My question is pretty straightforward and simple.
On a running program, could switching from one core to another on the same CPU, give rise to different results of the same set of values and instructions that encode the same float arithmetic operations?
I asked this because I had a program that was running with integer to double fixed calculations, and results changed after a few seconds of running and kept the new results for a few seconds as well. The change in results was extremely small, but I had no interpretation to it whatsoever.
EDIT:
- This is the exact code.
- Keep in mind that this is a window application using winapi.
- It is a test project for HID input readings.
- The data is being tested is BYTE winapi type, which is just an unsigned char.
- It receives value periodically from a polling HID after registration with RawInputAPI of Windows.

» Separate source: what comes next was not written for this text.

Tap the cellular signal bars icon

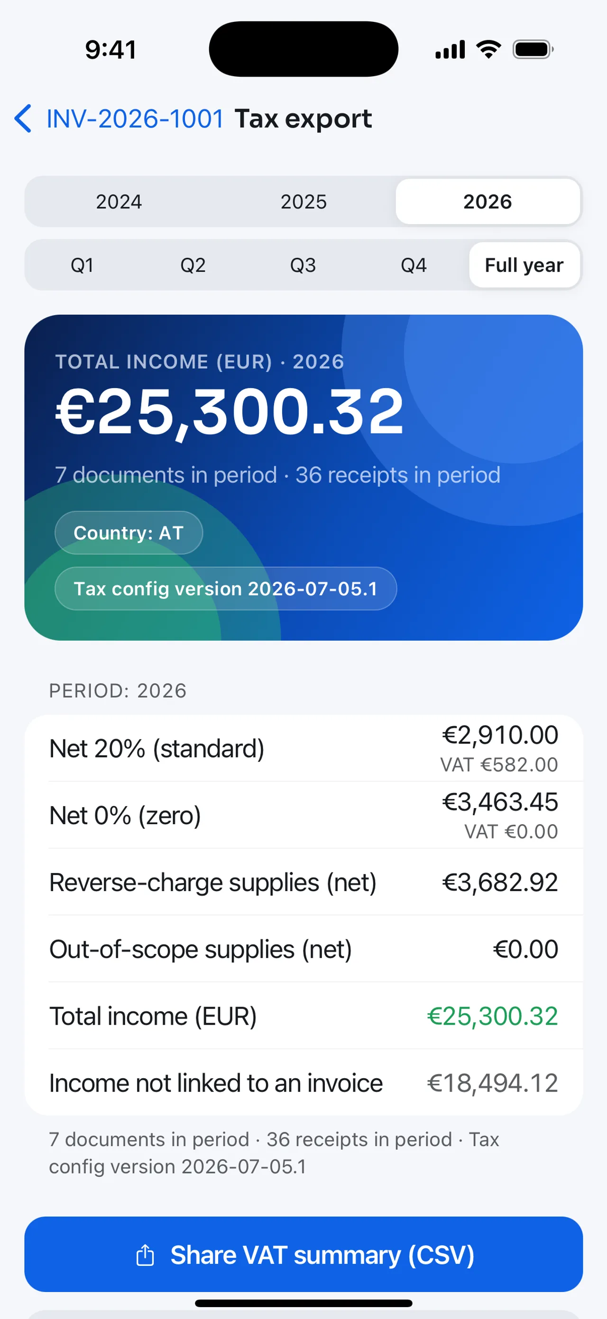(x=450, y=50)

- It takes values from 0 to 255;
- All that I am doing is converting it to a double within the range -1.0 to 1.0;
CODE:
BYTE& InputValue = DIH_Data.bRawData[2];
int ivalue = 0;
double value = 0.0;
ivalue = InputValue - 128;
value = ((double)ivalue) / 128.0;
OutputDebugString(std::to_wstring(value).c_str());
OutputDebugString(L"\n");
RESULT:
- All readings are pretty consistent and are as expected;
- I have these two results, however:
- the first reading: 0.648430
- the other reading: 0.648438
- These seem to both arise from an input value of 83 out of 255. Why do they have different readings I have no idea.